Home | About | Sematext search-lucene.com search-hadoop.com
 Search Hadoop and all its subprojects:

Switch to Plain View
MapReduce, mail # user - Writing to multiple directories in hadoop


+
jamal sasha 2013-10-11, 22:19
Copy link to this message
-
Re: Writing to multiple directories in hadoop
Sonal Goyal 2013-10-12, 14:53
Hi Jamal,

If I remember correctly, you can use the write(key, value, basePath) method
 of MultipleOutput in your reducer to get different directories.

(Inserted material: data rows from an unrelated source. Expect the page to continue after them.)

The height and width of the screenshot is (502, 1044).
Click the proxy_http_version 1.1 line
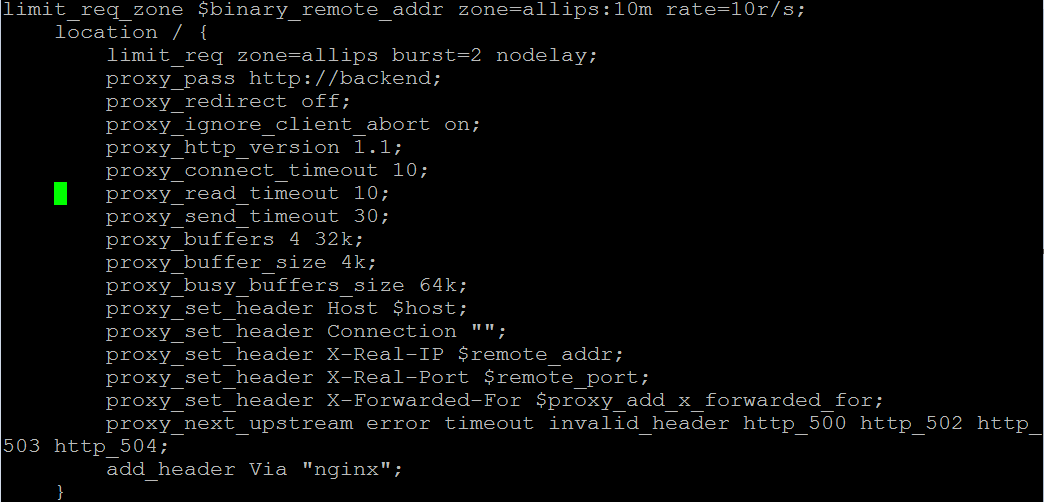(254, 148)
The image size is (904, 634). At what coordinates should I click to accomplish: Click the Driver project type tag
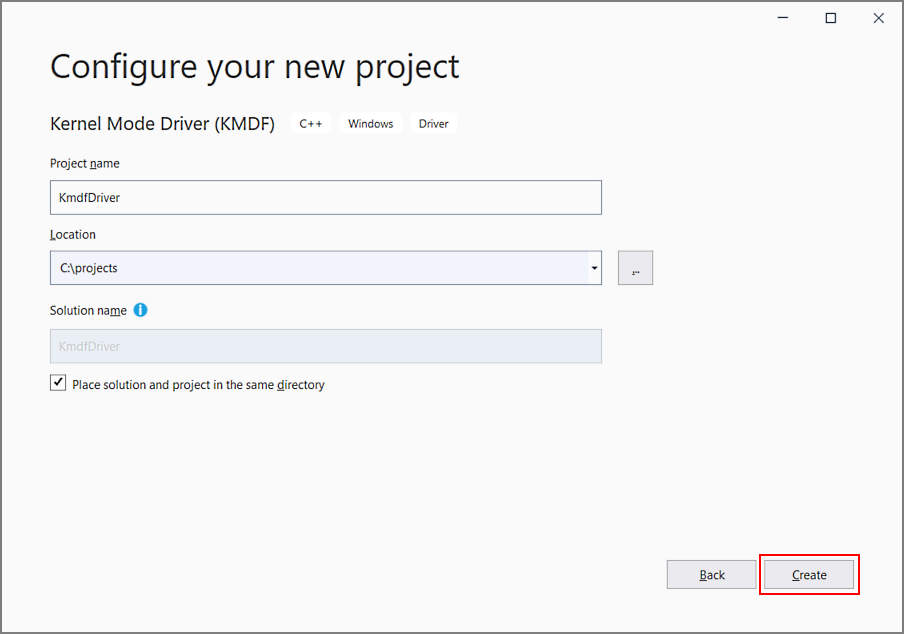[433, 123]
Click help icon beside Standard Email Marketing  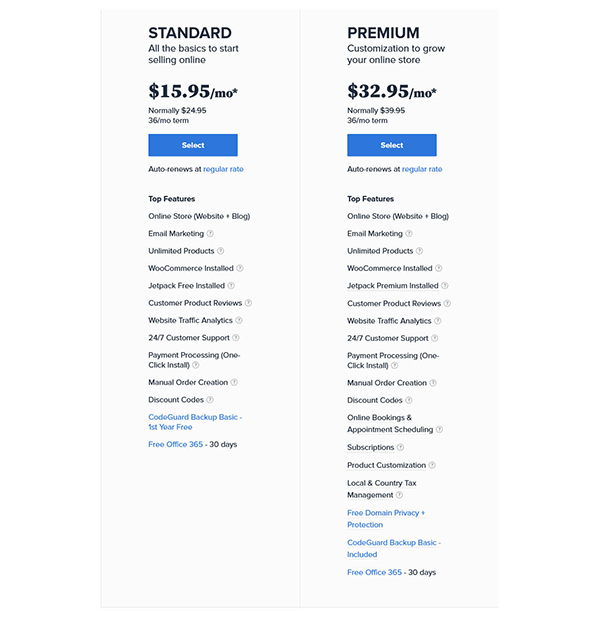210,234
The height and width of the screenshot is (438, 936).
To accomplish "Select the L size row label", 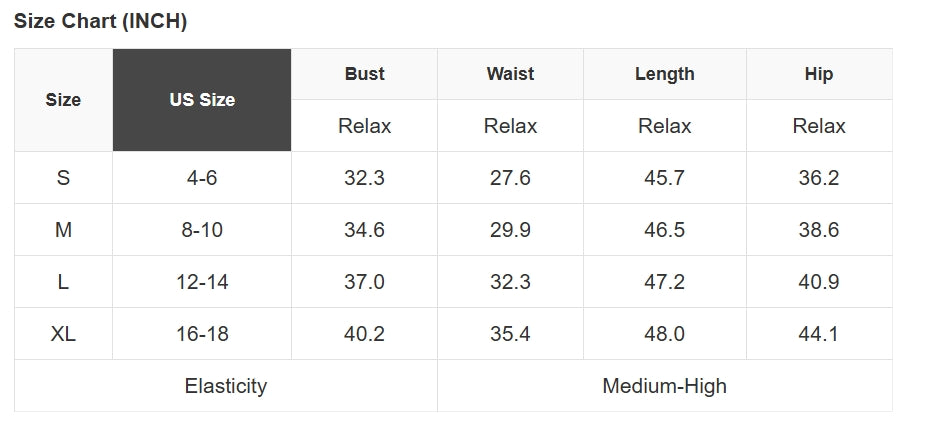I will pyautogui.click(x=63, y=282).
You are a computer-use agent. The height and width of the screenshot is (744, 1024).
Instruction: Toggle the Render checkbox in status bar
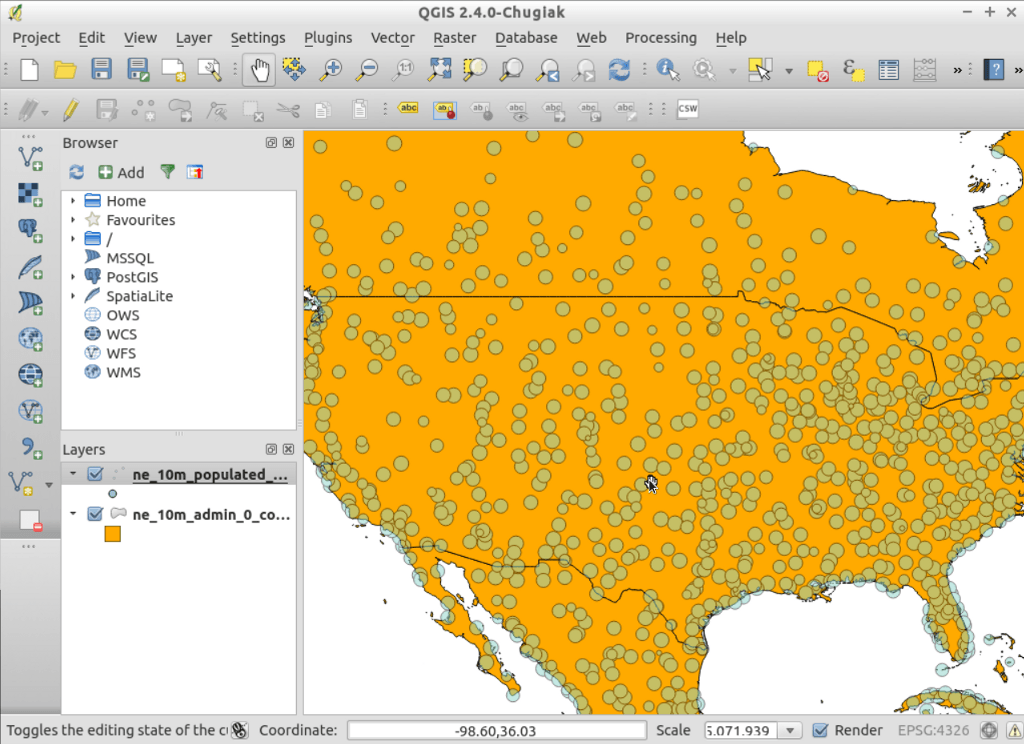click(x=820, y=730)
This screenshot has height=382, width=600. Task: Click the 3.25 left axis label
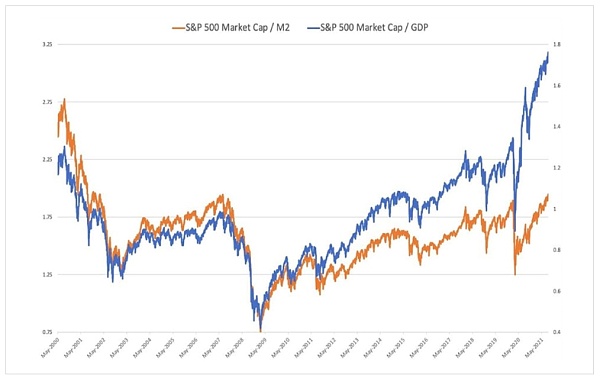point(47,44)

http://hadoop.apache.org/docs/current/api/org/apache/hadoop/mapreduce/lib/output/MultipleOutputs.html#write(KEYOUT,
VALUEOUT, java.lang.String)

Here is what the API says

Use MultipleOutputs.write(KEYOUT key, VALUEOUT value, String baseOutputPath) to
write key and value to a path specified by baseOutputPath, with no need to
specify a named output:

 private MultipleOutputs out;

 public void setup(Context context) {
   out = new MultipleOutputs(context);
   ...
 }

 public void reduce(Text key, Iterable values, Context context) throws
IOException, InterruptedException {
 for (Text t : values) {
   out.write(key, t, generateFileName(<*parameter list...*>));
   }
 }

 protected void cleanup(Context context) throws IOException,
InterruptedException {
   out.close();
 }
Use your own code in generateFileName() to create a custom path to your
results. '/' characters in baseOutputPath will be translated into directory
levels in your file system. Also, append your custom-generated path with
"part" or similar, otherwise your output will be -00000, -00001 etc. No
call to context.write() is necessary. See example generateFileName() code
below.

 private String generateFileName(Text k) {
   // expect Text k in format "Surname|Forename"
   String[] kStr = k.toString().split("\\|");

   String sName = kStr[0];
   String fName = kStr[1];

   // example for k = Smith|John
   // output written to /user/hadoop/path/to/output/Smith/John-r-00000 (etc)
   return sName + "/" + fName;
 }
Best Regards,
Sonal
Nube Technologies <http://www.nubetech.co>

<http://in.linkedin.com/in/sonalgoyal>
On Sat, Oct 12, 2013 at 3:49 AM, jamal sasha <[EMAIL PROTECTED]> wrote:

> Hi,
>
> I am trying to separate my output from reducer to different folders..
>
> My dirver has the following code:
>  FileOutputFormat.setOutputPath(job, new Path(output));
>             //MultipleOutputs.addNamedOutput(job, namedOutput,
> outputFormatClass, keyClass, valueClass)
>             //MultipleOutputs.addNamedOutput(job, namedOutput,
> outputFormatClass, keyClass, valueClass)
>             MultipleOutputs.addNamedOutput(job, "foo",
> TextOutputFormat.class, NullWritable.class, Text.class);
>             MultipleOutputs.addNamedOutput(job, "bar",
> TextOutputFormat.class, Text.class,NullWritable.class);
>             MultipleOutputs.addNamedOutput(job, "foobar",
> TextOutputFormat.class, Text.class, NullWritable.class);
>
> And then my reducer has the following code:
> mos.write("foo",NullWritable.get(),new Text(jsn.toString()));
> mos.write("bar", key,NullWritable.get());
> mos.write("foobar", key,NullWritable.get());
>
> But in the output, I see:
>
> output/foo-r-0001
> output/foo-r-0002
> output/foobar-r-0001
> output/bar-r-0001
>
>
> But what I am trying is :
>
> output/foo/part-r-0001
> output/foo/part-r-0002
> output/bar/part-r-0001
> output/foobar/part-r-0001
>
> How do I do this?
> Thanks
>